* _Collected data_
════════════════

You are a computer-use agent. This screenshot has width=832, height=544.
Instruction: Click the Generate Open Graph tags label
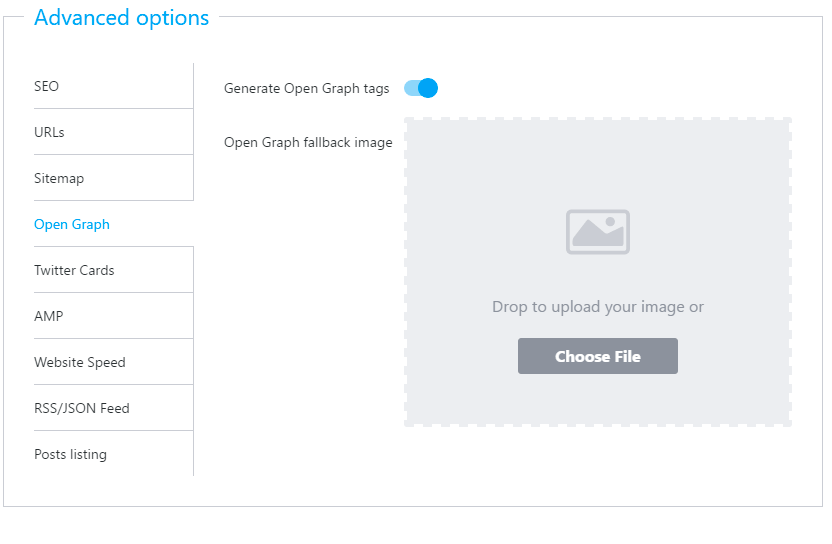[307, 88]
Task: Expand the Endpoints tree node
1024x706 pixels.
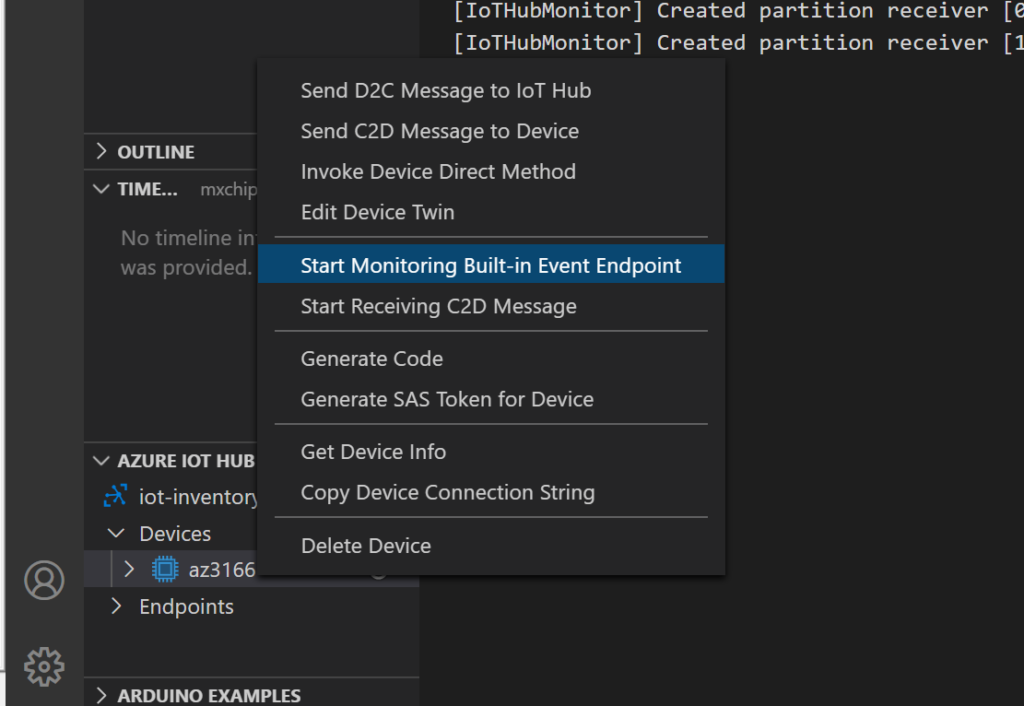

════════════════

* _TASK ITEM_
Please copy exactly, and only, the lines from the one that contains "Instruction: Click the" through the last line of the data above, omitting all pictures.

* _TASK RESPONSE_
Instruction: Click the Generate Open Graph tags label
[307, 88]
Task: Expand the Endpoints tree node
1024x706 pixels.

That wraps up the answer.